There are so many decisions to make, dangers to avoid, and problems to solve.

What's important to remember is that everything we choose to do or not do is because of how we think it will feel.

We choose to hit the snooze button instead of going to the gym because it feels better in that moment to stay snuggled up in our warm beds. We must recognize though, that in the long run, it actually feels better to have dragged ourselves to the gym because of the sense of accomplishment and the physical and mental benefits of exercise.

I know that I choose to worry when I have my son ride his bike to his piano lesson instead of me driving him there and back. The worry feels important, like it's what good mothers do. As if that worry will in some way keep him safer.

When we're in a situation where a difficult decision needs to be made (such as deciding whether to stay in a broken marriage or switch jobs), we'll often allow ourselves to stay confused so that we don't have to move forward, either way.

I indulged in confusion big time regarding my weight. I felt like every other day I read something new about the best way to work out or lose weight.

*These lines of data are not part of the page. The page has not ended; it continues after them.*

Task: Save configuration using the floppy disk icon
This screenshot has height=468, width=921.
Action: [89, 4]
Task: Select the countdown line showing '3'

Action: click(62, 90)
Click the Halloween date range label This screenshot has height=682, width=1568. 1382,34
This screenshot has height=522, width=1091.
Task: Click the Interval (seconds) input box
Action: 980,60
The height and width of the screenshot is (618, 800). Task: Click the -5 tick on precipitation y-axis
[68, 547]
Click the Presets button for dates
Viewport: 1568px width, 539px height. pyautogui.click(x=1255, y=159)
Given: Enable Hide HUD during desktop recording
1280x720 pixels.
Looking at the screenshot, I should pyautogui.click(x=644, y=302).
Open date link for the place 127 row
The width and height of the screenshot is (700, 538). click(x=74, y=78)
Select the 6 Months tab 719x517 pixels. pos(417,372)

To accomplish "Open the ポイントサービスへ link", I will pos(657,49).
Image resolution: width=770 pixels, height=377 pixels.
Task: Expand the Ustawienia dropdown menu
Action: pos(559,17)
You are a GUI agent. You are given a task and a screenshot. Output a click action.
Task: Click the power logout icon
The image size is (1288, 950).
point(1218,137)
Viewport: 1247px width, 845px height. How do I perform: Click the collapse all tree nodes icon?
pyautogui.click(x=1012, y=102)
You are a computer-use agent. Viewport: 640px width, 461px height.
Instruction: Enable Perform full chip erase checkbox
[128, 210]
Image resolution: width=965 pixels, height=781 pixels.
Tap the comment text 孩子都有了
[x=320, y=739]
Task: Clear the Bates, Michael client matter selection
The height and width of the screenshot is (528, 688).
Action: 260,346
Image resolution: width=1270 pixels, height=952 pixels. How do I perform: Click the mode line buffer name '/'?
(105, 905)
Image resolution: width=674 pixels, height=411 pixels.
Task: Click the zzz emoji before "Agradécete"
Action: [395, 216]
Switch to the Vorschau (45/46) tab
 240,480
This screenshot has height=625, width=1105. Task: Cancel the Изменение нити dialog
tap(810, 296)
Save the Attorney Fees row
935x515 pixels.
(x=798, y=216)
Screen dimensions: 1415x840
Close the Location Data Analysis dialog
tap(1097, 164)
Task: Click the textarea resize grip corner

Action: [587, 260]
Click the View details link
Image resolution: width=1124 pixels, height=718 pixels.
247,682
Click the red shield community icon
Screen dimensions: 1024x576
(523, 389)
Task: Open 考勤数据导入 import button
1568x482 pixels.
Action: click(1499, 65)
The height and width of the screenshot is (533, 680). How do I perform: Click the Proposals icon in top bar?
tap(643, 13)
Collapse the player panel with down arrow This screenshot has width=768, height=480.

I would decide to follow a certain eating plan for 2 or 3 days before I would read something else that contradicted what I was doing.

So I told myself that losing weight was really confusing and that I needed someone to tell me what was the best thing for me to do before I could move forward.

This clearly did not serve me in my weight loss attempt!

When I work with my clients, three emotions surface for them incredibly regularly: confusion, overwhelm, and worry/anxiety.

In the coaching world, these are called indulgent emotions.

They are indulgent because they never result in anything positive.

When we're confused, we decide we need more information before we can move ahead with a decision. This spares us from having to actually make the decision.

When we're overwhelmed, we decide that it's all too much, so instead of doing something, anything, we do nothing.

When we're worried and anxious, we decide that expending our brain energy, spinning worst case scenarios about things we have no control over, is the best choice in that moment. It feels protective.

These emotions are habitual and learned.

They are also distractions from other underlying emotions that need to be addressed.

Right now you might be thinking, “But it certainly doesn't seem optional to feel this way! I have to feel this way because of what is going on in my life right now!”

What I want to offer to you is the idea that these emotions are actually optional and worse, are detrimental. Once you believe this, you can catch yourself indulging in these emotions. Then you can start to explore the deeper emotions you were avoiding by indulging in confusion, worry, and overwhelm.

First, get really clear on which indulgent emotion you feel most often and a specific example of when you feel it and why.

Then take that emotion through a thought model (for a review of the model, click here). Ask yourself, “What do I do (or not do) when I feel this emotion? What are the results this creates for me?”

Once you see that the result is not moving your life forward in any way, ask yourself, “Can I see a reason why I might want to keep indulging in this emotion? What might it cost me if I do continue to indulge?”

Experiencing indulgent emotions is not a sign of a loving mother, caring spouse, or successful professional. We often use our indulgent emotions as a way to connect with other women, validating and sympathizing with each other. This only perpetuates the habit of thinking this way.

So I want to encourage you to break this thought habit.

It makes sense to only allow the thoughts into your brain that drive you to do what you need to do so that you can get the results that you want!